Beides gilt grundsätzlich auch für Hamburg. Im Vergleich zur deutschlandweiten Wachstumszahl dürfte die Hansestadt in diesem Jahr allerdings etwas schlechter abschneiden, sagt Michael Bräuninger, Konjunkturchef des Hamburgischen WeltWirtschaftsInstituts (HWWI): "In Baden-Württemberg und Bayern wirkt sich der Aufschwung überdurchschnittlich kräftig aus, weil dort die Wirtschaft besonders stark von einer sehr exportorientierten Industrie geprägt wird."

Im kommenden Jahr jedoch werde Hamburg über den Handel in vollem Umfang von dem bereits wieder kräftigen Wachstum in Asien profitieren und damit voraussichtlich etwas stärker zulegen als das übrige Bundesgebiet.

Das Abendblatt fragte nach, wie es in wichtigen Branchen der Hansestadt steht und was sie für 2011 erwarten.

Hamburgs Hafen hat die Krise zwar noch nicht überwunden, wächst aber derzeit im Containerumschlag um elf Prozent. Allerdings dürfte, nachdem 2009 nur rund sieben Millionen Standardcontainer (TEU) verladen wurden, in diesem Jahr die Marke von acht Millionen TEU noch nicht erreicht werden.

Zum Vergleich: 2008 lag Hamburg noch bei knapp zehn Millionen TEU. Die sich festigende Konjunktur dürfte die Schifffahrt nun in ruhigere See bringen. Allerdings werden im vierten und im folgenden ersten Quartal traditionell weniger Container verladen als im Sommer. Solange die Konjunktur in China nicht einbricht, wird sich bei Häfen und Schifffahrt der Aufwärtstrend stabilisieren, erwarten Experten. Das Bremer Institut für Seeverkehrswirtschaft und Logistik rechnet für 2010 mit einem weltweiten Transportplus von zwölf Prozent. 2011 sollen es mindestens acht bis zehn Prozent sein.

Die Luftfahrtbranche ist klar auf Erholungskurs: Airbus peilt an, den Produktionsrekord des Vorjahres von 498 ausgelieferten Jets mindestens einzustellen. Bei den Aufträgen ist das Jahresziel von mehr als 400 Fliegern (vor Abzug von Stornierungen) schon jetzt mehr als erfüllt - 421 waren es bis Ende Oktober. Im gesamten Vorjahr gingen lediglich 310 Bestellungen ein. Einen neuen Rekord meldete vor wenigen Tagen der Flughafen Hamburg: In den ersten zehn Monaten stieg die Anzahl der Fluggäste um 6,2 Prozent auf rund elf Millionen, dabei war der Oktober 2010 der beste Monat in der fast 100-jährigen Geschichte des Flughafens.

### Bereitgestellte Daten

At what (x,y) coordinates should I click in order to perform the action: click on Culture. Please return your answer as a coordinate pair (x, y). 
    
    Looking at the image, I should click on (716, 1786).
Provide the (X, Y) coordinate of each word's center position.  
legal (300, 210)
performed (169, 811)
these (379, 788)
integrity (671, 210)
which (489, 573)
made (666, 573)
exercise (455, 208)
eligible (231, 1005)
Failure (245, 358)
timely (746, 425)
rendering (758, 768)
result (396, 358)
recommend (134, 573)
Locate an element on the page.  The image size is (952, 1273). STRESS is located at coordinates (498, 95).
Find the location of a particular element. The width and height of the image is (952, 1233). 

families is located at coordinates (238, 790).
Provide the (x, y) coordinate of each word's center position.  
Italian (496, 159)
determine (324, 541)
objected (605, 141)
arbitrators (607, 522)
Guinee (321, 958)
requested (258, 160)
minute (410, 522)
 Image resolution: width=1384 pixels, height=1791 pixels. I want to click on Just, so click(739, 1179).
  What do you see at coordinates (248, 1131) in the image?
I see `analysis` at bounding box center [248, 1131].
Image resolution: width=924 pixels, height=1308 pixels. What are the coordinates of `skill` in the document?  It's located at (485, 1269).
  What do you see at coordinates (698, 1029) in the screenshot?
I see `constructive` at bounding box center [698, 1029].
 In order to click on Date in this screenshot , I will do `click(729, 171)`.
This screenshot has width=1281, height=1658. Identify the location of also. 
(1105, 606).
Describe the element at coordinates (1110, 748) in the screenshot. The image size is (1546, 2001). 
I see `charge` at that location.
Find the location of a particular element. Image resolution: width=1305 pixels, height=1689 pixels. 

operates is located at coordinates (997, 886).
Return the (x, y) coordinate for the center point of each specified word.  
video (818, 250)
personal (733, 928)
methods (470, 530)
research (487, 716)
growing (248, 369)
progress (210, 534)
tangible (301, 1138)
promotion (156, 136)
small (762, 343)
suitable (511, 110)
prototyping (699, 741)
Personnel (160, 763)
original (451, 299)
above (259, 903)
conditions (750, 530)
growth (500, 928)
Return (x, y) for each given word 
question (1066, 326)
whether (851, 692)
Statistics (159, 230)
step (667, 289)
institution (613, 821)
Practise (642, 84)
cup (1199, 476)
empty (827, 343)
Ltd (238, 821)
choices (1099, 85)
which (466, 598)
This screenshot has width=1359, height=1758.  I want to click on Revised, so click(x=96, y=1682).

### Zur Aufgabe
Schreiben Sie den Text über die Wirtschaftslage Hamburgs im Anschluss an seinen letzten Satz weiter. Die Einträge werden für die Bearbeitung nicht gebraucht.

### Antwort zur Aufgabe
Lufthansa Technik allerdings spürt Branchenkrisen stets erst mit Verzögerung. Im bisherigen Jahresverlauf liegt der Umsatz nach Angaben des Unternehmens dennoch nur leicht unter dem vergleichbaren Vorjahresniveau, für 2011 erwartet man eine Belebung.

Hamburgs Maschinenbauer blicken nach einem satten Auftragsplus von 32 Prozent im September weiter optimistisch in die Zukunft. "Die Unternehmen profitieren stark von der anziehenden Nachfrage aus Asien und insbesondere aus China", sagt der Geschäftsführer des Branchenverbands VDMA Nord, Jörg Mutschler. Bundesweit geht der Verband für 2011 von einer Produktionssteigerung von rund acht Prozent aus. Zuletzt hatten unter anderem Hamburgs Gabelstaplerbauer Still und Jungheinrich die Kurzarbeit aufgrund der besseren Auftragslage beendet.

Die IT-Branche gehört zu den starken Wachstumsmotoren in Hamburg. Durch das Vordringen des Internets in alle Lebensbereiche steigt die Zahl der Stellen in diesem Jahr um drei bis fünf Prozent auf mehr als 45 000 Beschäftigte, wie das Branchennetzwerk Hamburg @Work schätzt. Das könnte sich noch steigern, denn momentan stehen die Zeichen klar auf Aufbruch: "Hamburg ist ganz eindeutig die deutsche IT-Hauptstadt, vor allem in der Internetwirtschaft", sagt Dierk Ladendorff von Hamburg@Work dem Abendblatt. "Besonders stark wachsen Firmen in den Bereichen E-Commerce, Spiele und Online-Marketing." Viele Unternehmen hindert nur der Fachkräftemangel an noch besseren Geschäften: Insgesamt seien in der Branche derzeit bis zu 2000 Stellen unbesetzt.

Im Einzelhandel ist der Aufschwung mittlerweile auch angekommen, in Hamburgs Einkaufszentren, Warenhäusern und Supermärkten. "Angesichts der sicheren Wirtschaftslage und sinkender Arbeitslosenzahlen sitzt das Geld bei den Konsumenten wieder locker", sagt der Sprecher des Landesverbands des Hamburger Einzelhandels, Ulf Kalkmann. "Wir rechnen daher mit einem nominalen Umsatzplus von rund drei Prozent in diesem Jahr." Damit würden sich Einkaufszentren, Warenhäuser und Supermärkte in der Hansestadt deutlich besser als auf Bundesebene entwickeln. "Besonders Bekleidung, Technikartikel wie Smartphones und Spielwaren sind derzeit gefragt", so Kalkmann.